So our washing machine is broken, and I’m lugging three baskets of assorted clothes, a family sized box of TIDE, and a jug of bleach to a Laundromat near where I work in Quincy. I’ve loaded the clothes into various triple capacity spin-o-matics, and inserted a large number of quarters into the machines when I hear the following:
“Shut up. I said shut up! Sit down before I belt you.” My eyes discretely wander to the owner of the threats: He’s a guy with a couple of kids, and while waiting for the laundry, he’s reading a school textbook to one of them.
“I said sit down! You think I’m reading this for my health? Spit that gum out before I shove it down you throat!”
The guy hasn’t actually hit the kids, and continues to read to them. The kids, for their part, look clean, well-fed, and well cared for. They’re just bored in the Laundromat and their attention keeps wandering. Dad continues to make an effort to read the school book out loud, occasionally snapping, “Pay attention” or making another derogatory comment or threat of punishment.
What makes this situation so interesting is the paradox — here’s a guy who obviously cares about his kids, who’s reading to one of them, yet peppers the quality time with threats — sometimes violent threats.
I leave to get a soda. Almost an hour goes by; I return and pack up my laundry. The guy’s still there, still yelling. I don’t say anything, neither do the other people doing laundry. Parents yell at their kids. Happens all the time. The kids aren’t upset; just bored.
But here we are in a year where kids being removed from “houses of horror” seems to be daily news. The other night “20/20” ran a story about a little boy whose parents kept him in a cage for several years. Stories of child abuse and cruelty are everywhere. Kids are so powerless, and rely on their parents and guardians for everything.
And I kept thinking back to the guy in the Laundromat.
Now it’s a week or so later and I’m at the gym. Just got back from swimming, and there’s a Dad in the locker room with his two little kids, they’re maybe three and four years old. Dad is juggling trying to get himself dressed as well as two happy and hyperactive kids. They’re raving about how much fun they had swimming, and trying to get dressed with only mixed success. Throughout it all, despite the minor chaos, Dad seems to be happy.
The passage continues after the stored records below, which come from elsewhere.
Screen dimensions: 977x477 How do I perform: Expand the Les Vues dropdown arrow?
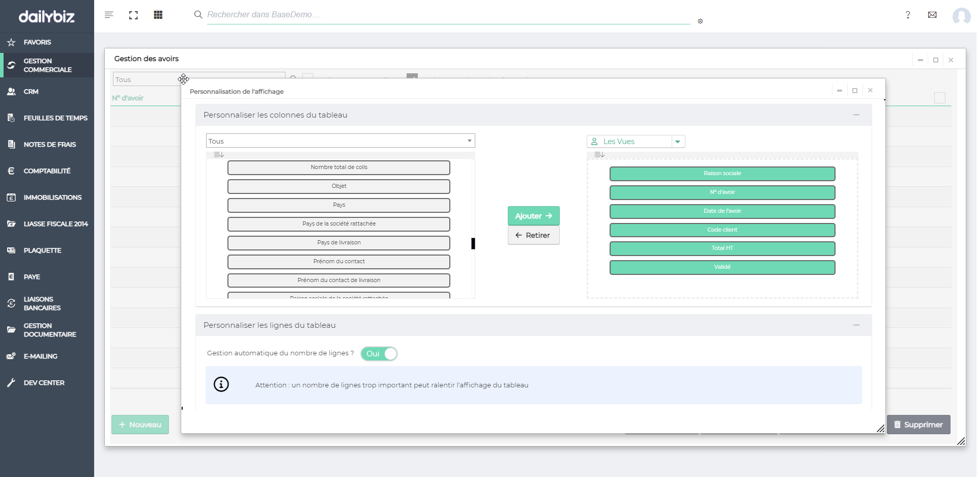[x=678, y=142]
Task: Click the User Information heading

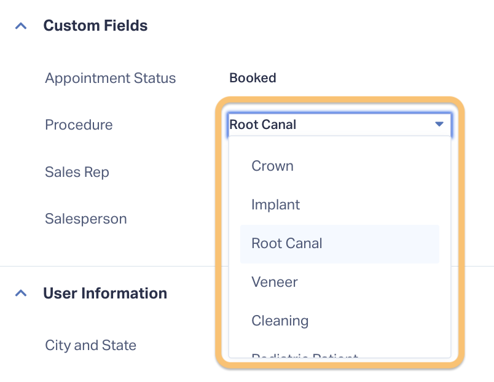Action: (105, 293)
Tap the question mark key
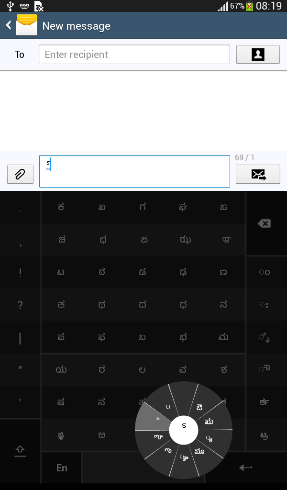The image size is (287, 490). pyautogui.click(x=20, y=305)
“My hair okay?” One of the little kids asks.
Dad laughs. “It’s a little poofy, I can comb it if you want.” Then he addresses his other boy and praises him for getting his shirt on correctly. “Good. But put the pants on before your sneakers. It’s easier.”
“Why?” the little boy asks.
“It just is. And you have to wear sneakers.”
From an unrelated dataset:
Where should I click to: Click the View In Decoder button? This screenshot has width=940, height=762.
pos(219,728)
“Because it’s cold out and you’ll look silly walking around with no sneakers on,” he explains patiently.
“Oh.” The little guy says.
Two different days, two different situations, yet alike. And in both, the same thought hits me: What will these kids remember years from now?
Memory’s a funny thing; we grow older and can forget a hundred good events but take a single bad one with us through life, like so much excess psychological baggage. What do you think these kids will remember?
I’m betting the kids at the gym will remember how Dad used to take them swimming with him when they were little, and how much fun they had. But the Laundromat kids? Will they remember that Dad spent time reading to them, or that he kept threatening them if they didn’t sit still? I’m betting they’ll remember the threats. And that’s a shame, because a parent reading to his child is a special and sometimes rare thing.